With growth high on the government’s agenda following the end of the armed separatist conflict in May 2009, the CBSL used both regulatory tools and moral suasion to persuade banks to lower interest rates from mid-2010. The subsequent spiraling credit growth fuelled an import surge that saw Sri Lanka’s current account deficit soar to 7.8 per cent of GDP in 2011. Instead of allowing the currency to depreciate — which would adversely impact attempts to draw in foreign borrowing — the CBSL drew down reserves to defend the currency. By February 2012 the country was teetering on a balance of payments crisis, exactly three years to the date that it last approached the IMF for a bailout package after a similarly untenable defence of the currency. The result was a series of policy reversals in March 2012 — moving from a ‘fixed’ to a ‘floating’ exchange rate, re-imposing import tariffs and introducing a ceiling on loan advances by banks to name a few.

Therein lies the root of the CBSL’s current monetary policy dilemma. The latest round of aggressive monetary policy initiated in December 2012 has not impressed Sri Lanka’s private sector. Credit growth in the private sector was a low 7.5 per cent in 2013 and continued to stagnate at 3.3 per cent by April 2014 compared to the same period last year. These figures once again prompted the CBSL to call for banks to lower lending rates further.

There are many underlying reasons why the private sector is slow to respond.
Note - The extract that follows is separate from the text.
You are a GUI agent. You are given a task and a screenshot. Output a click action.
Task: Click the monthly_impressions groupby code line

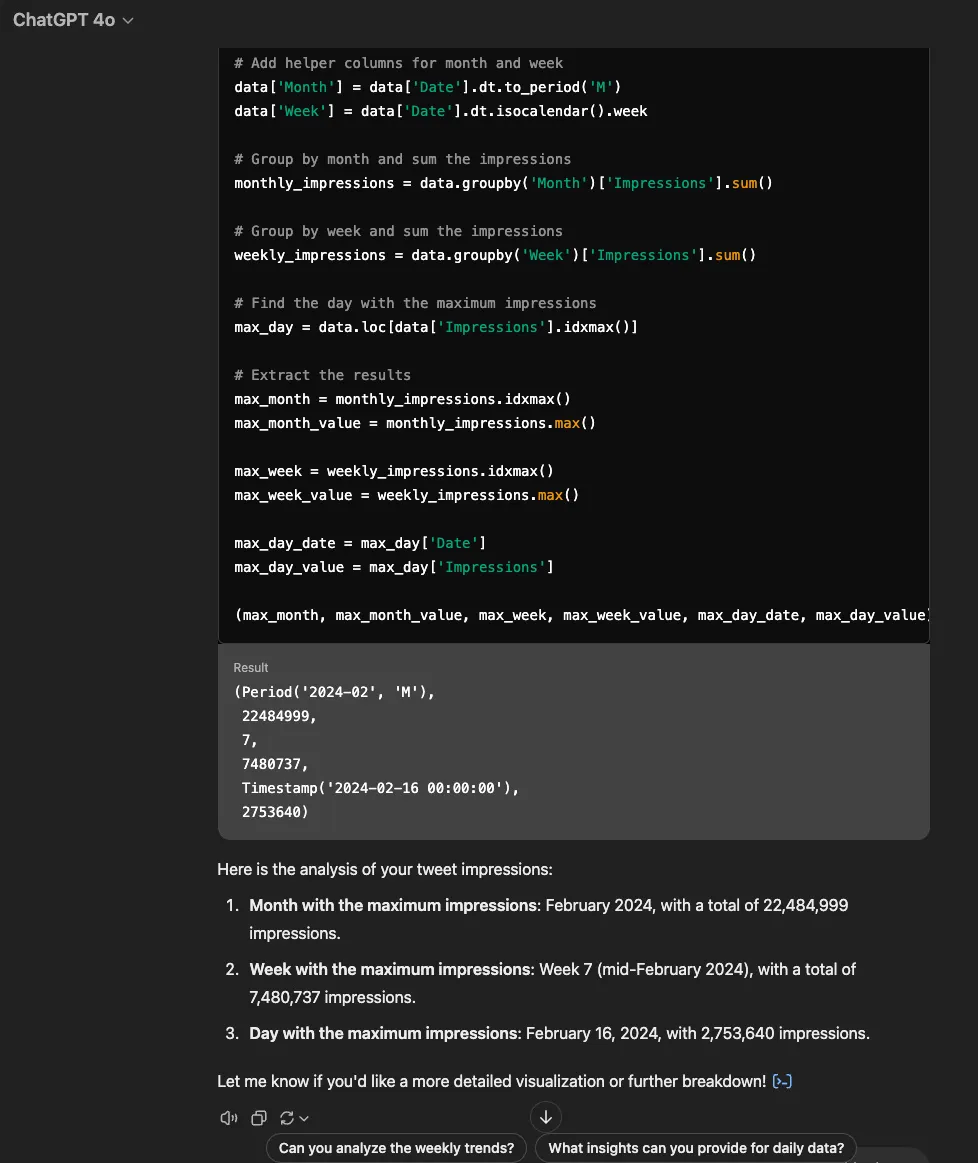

Sri Lanka’s recent growth spurt — averaging 7.5 per cent since 2009 — is essentially driven by domestic demand financed by external debt. It is having an unintended impact on the supply side of the economy, particularly the balance between tradable and non-tradable sectors. The non-tradable sector has been driving growth, with active state involvement in areas such as construction, utilities, transport and banking. Thus, booming sectors where businesses can plug in investments are actually more limited than the overall high GDP growth numbers would suggest. It is not surprising then that in times of credit growth, much of it goes into a consumption spiral.

There are other factors to be considered in pursuing an aggressive monetary policy in these conditions. Foreign inflows to treasury bills and bonds amounted to US$2.4 billion in 2013. As interest rates fall, so too might future inflows. A second risk arises if low interest rates encourage investments with low returns, particularly in the government’s construction-related activities.
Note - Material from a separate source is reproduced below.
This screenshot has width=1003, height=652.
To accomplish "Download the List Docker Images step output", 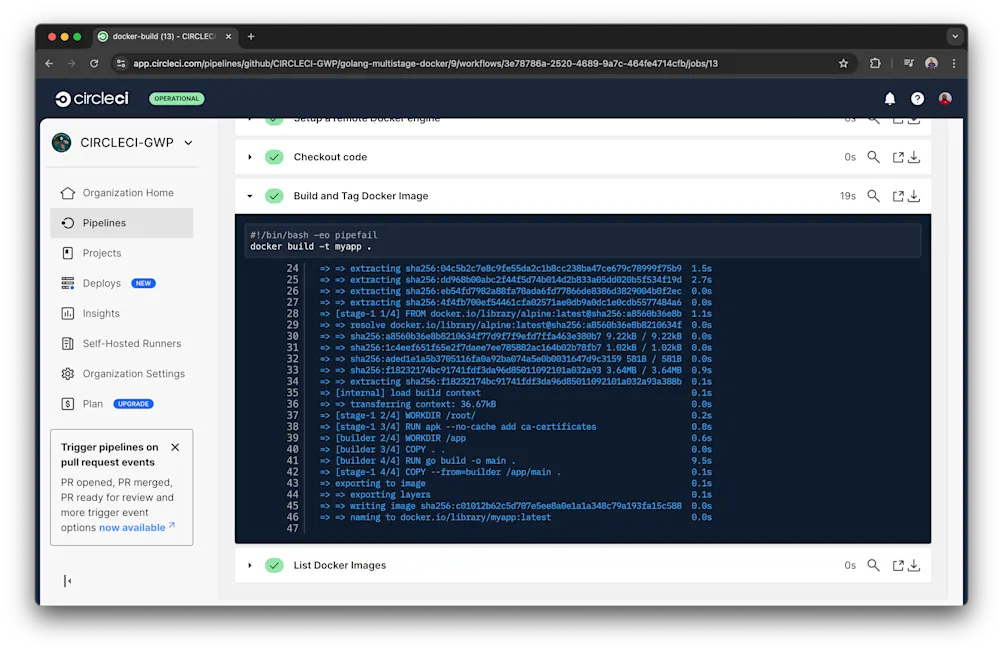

A more certain means of making monetary policy work in Sri Lanka is to focus on addressing impediments to growth in the real sectors of the economy rather than pushing hard for credit up-take. This calls for policy reforms that are perceived as truly pro-business by the private sector — intended to address competitiveness and productivity, and strengthen institutional and governance mechanisms. Only then will monetary policy play an optimum role in efficient resource allocation and support Sri Lanka’s vision for sustained high long-term growth.

Dushni Weerakoon is deputy director and head of macroeconomic policy research at the Institute of Policy Studies, Sri Lanka.